Data:
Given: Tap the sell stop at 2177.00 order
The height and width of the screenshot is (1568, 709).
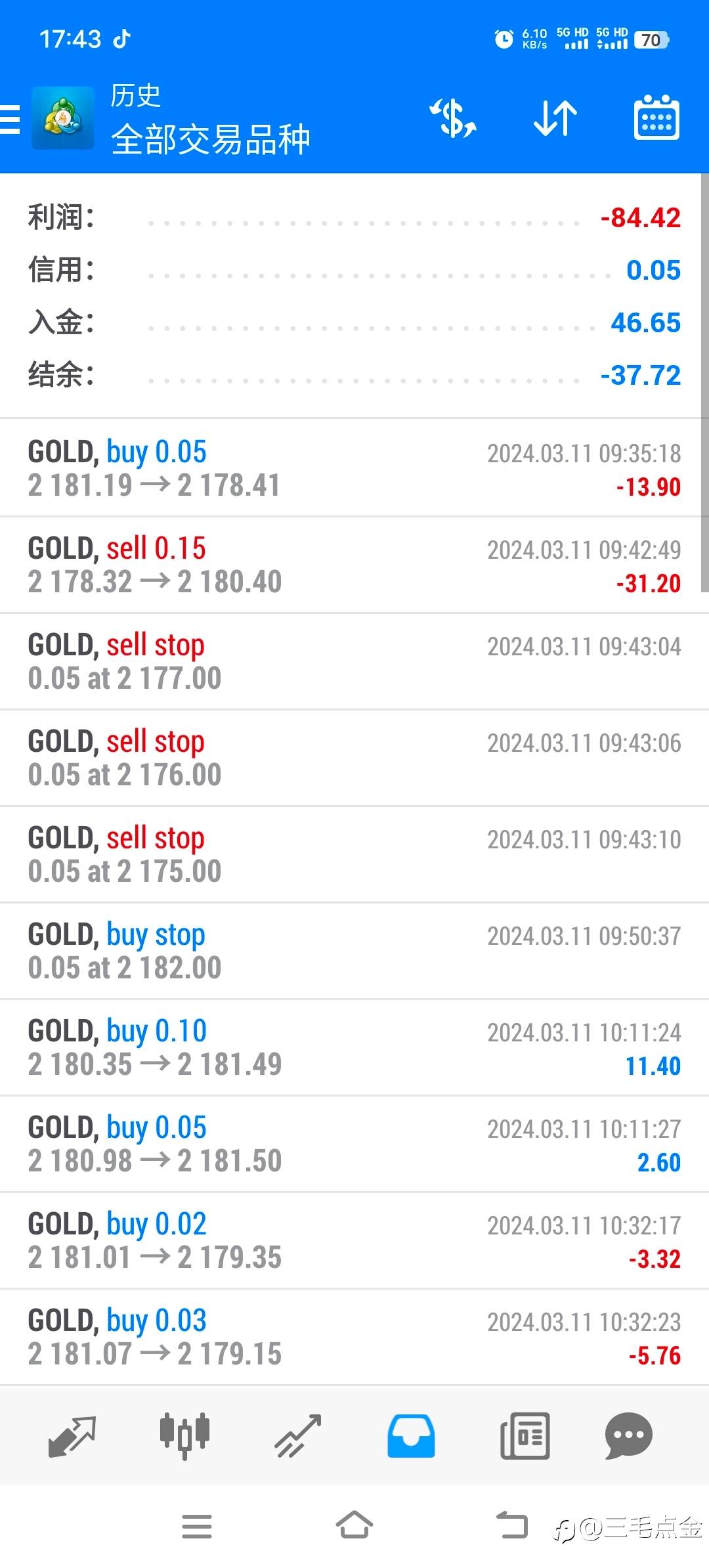Looking at the screenshot, I should point(354,661).
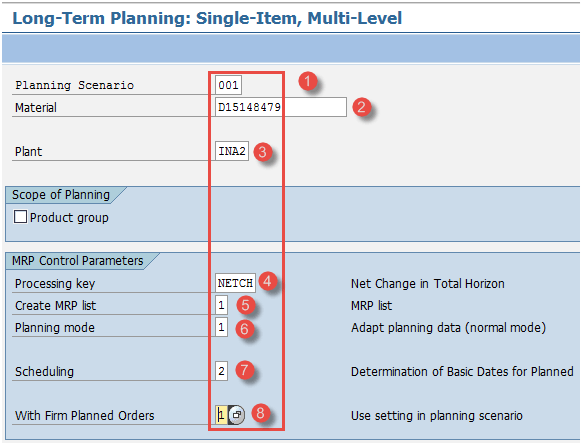Select the Scheduling field containing 2

tap(221, 371)
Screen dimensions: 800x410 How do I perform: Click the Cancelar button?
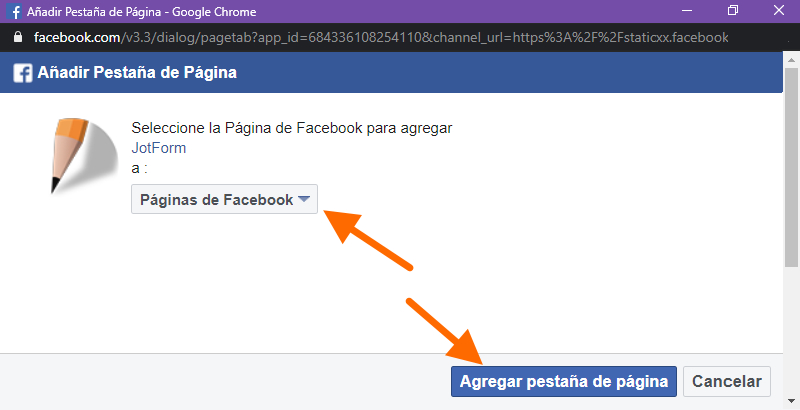[727, 381]
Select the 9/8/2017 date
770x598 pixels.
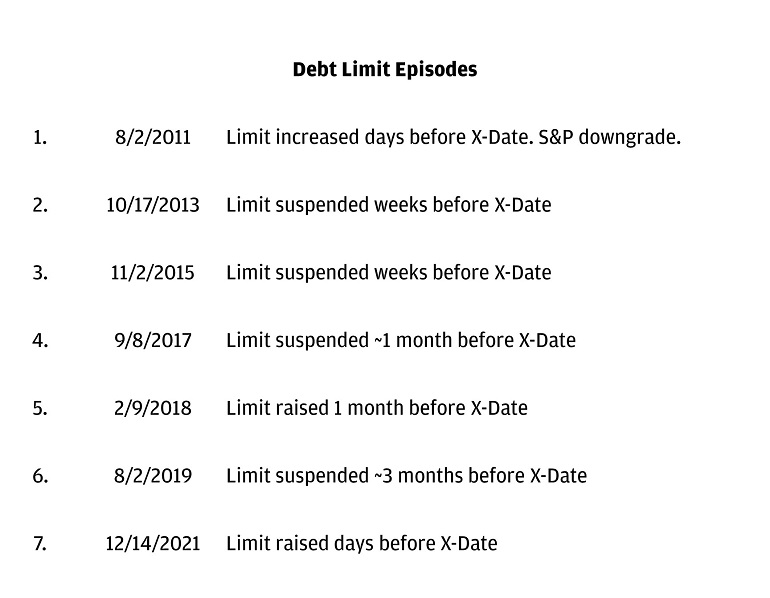[x=152, y=340]
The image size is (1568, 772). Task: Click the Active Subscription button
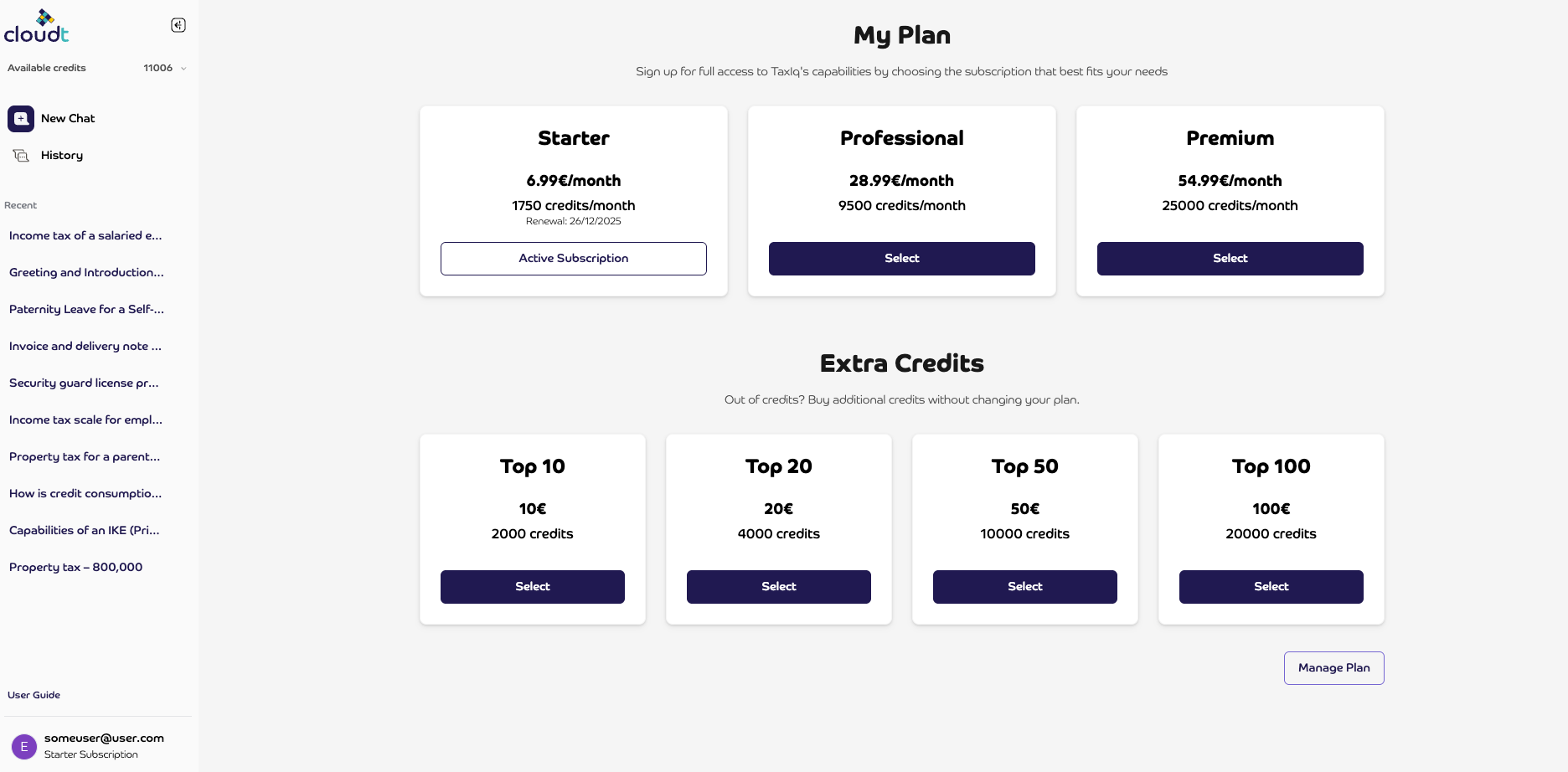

Assigned task:
Print the material in full and exactly; the pictures must not be printed.

Answer to this exercise:
Given: Tap the sell stop at 2177.00 order
The height and width of the screenshot is (1568, 709).
Looking at the screenshot, I should point(354,661).
Select the Scheduling field containing 2

tap(221, 371)
Screen dimensions: 800x410 How do I perform: Click the Cancelar button?
[727, 381]
Select the 9/8/2017 date
770x598 pixels.
[x=152, y=340]
The image size is (1568, 772). Task: Click the Active Subscription button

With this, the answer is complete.